BEGIN Document section

Since oral health is an integral component of overall health and well-being, poor oral health may lead to poorer health as well as impair physical, psychological and social functioning of an individual.

The association between tooth loss, which is mainly caused by periodontal disease, and various health complications has been established through a number of studies. Chronic kidney disease, cancer and depression are among the problems that have been linked to tooth loss.

Below presented are the different findings from research studies regarding the subject.

Chronic kidney disease


One study revealed that patients with more severe chronic kidney disease (CKD) also have more severe periodontal disease than those with less severe CKD. The study findings from Mahidol University showed that poor periodontal health correlates with markers of malnutrition and inflammation in patients receiving maintenance haemodialysis.

The association between poor oral health with malnutrition in patients with CKD was also shown in another study that was published in 2013. The authors found that the more teeth lost, the worse the dietary intake of the participants.

This highlighted that teeth loss affects chewing ability and thus contributes adversely to the nutritional status in those patients. This finding is consistent with a 2001 study conducted by the University College London Medical School that linked dental health with nutrition.

Cancer


Studies have shown that compromised oral health may be a risk factor for carcinogenesis. Previous research has also demonstrated that individuals with periodontal disease have an increased level of inflammatory markers in their blood.

These markers are part of an early immune system which respond to persistent inflammation and have been associated with the development of pancreatic cancer. Another explanation to this condition was that the high levels of carcinogenic compounds present in the mouths of periodontal disease sufferers reacted with digestive chemicals in the gut, consequently creating favourable conditions for the development of pancreatic cancer.

END Document section

**Task instructions**
**a.** Answer these questions using the oral health passage:
(i) What is tooth loss mainly caused by?
(ii) In what year was the study linking more lost teeth to worse dietary intake published?
(iii) Which school conducted the 2001 study that linked dental health with nutrition?
**b.** Update the oral health passage by writing out everything from "Since oral health" down to "regarding the subject.", with "tooth loss" swapped for "losing teeth".
**c.** In the oral health passage, shorten the paragraph that begins "The association between poor oral health with malnutrition" to a single sentence that keeps its main facts.
Answer from the oral health passage alone, without drawing on outside knowledge.

BEGIN Dataset extract

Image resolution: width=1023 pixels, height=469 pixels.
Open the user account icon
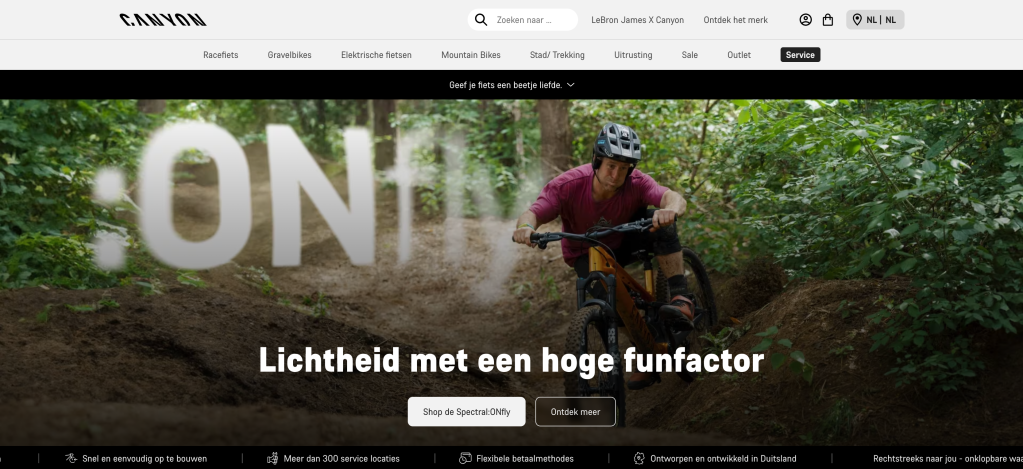pos(806,20)
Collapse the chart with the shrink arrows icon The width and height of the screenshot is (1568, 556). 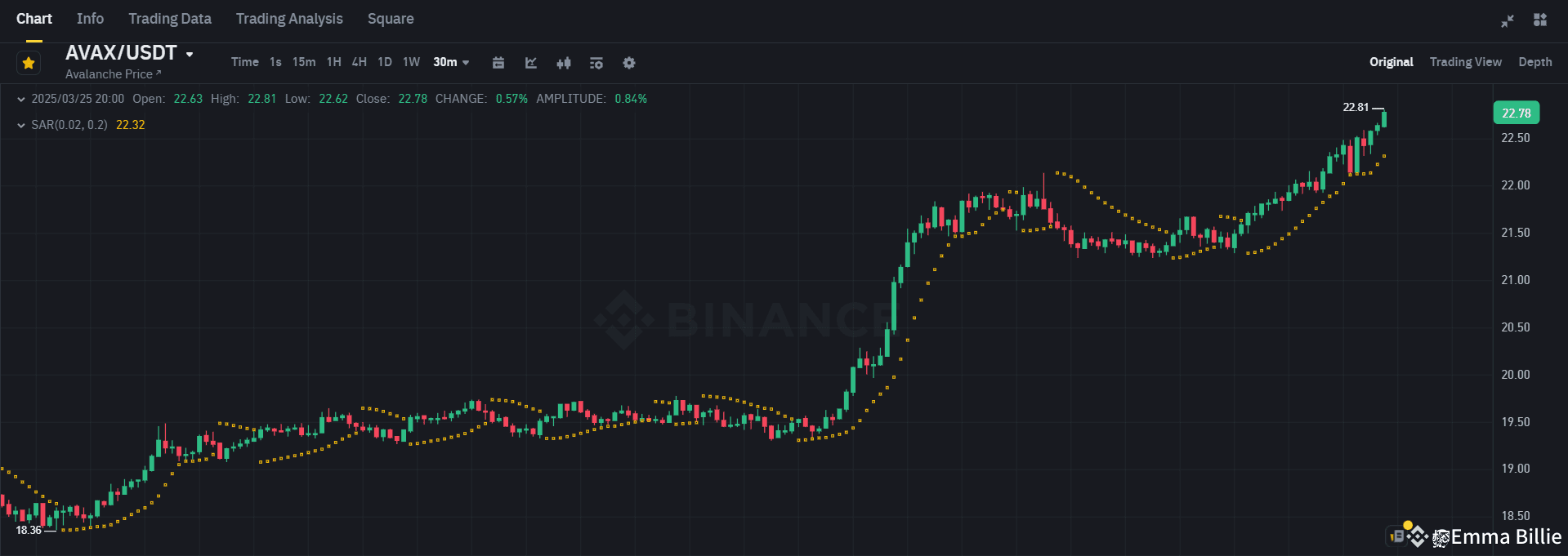pos(1508,20)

END Dataset extract

**Numbered responses**
**a.**
(i) Periodontal disease
(ii) 2013
(iii) University College London Medical School

**b.**
Since oral health is an integral component of overall health and well-being, poor oral health may lead to poorer health as well as impair physical, psychological and social functioning of an individual.

The association between losing teeth, which is mainly caused by periodontal disease, and various health complications has been established through a number of studies. Chronic kidney disease, cancer and depression are among the problems that have been linked to losing teeth.

Below presented are the different findings from research studies regarding the subject.

**c.** A 2013 study also linked poor oral health to malnutrition in CKD patients, finding that the more teeth participants had lost, the worse their dietary intake.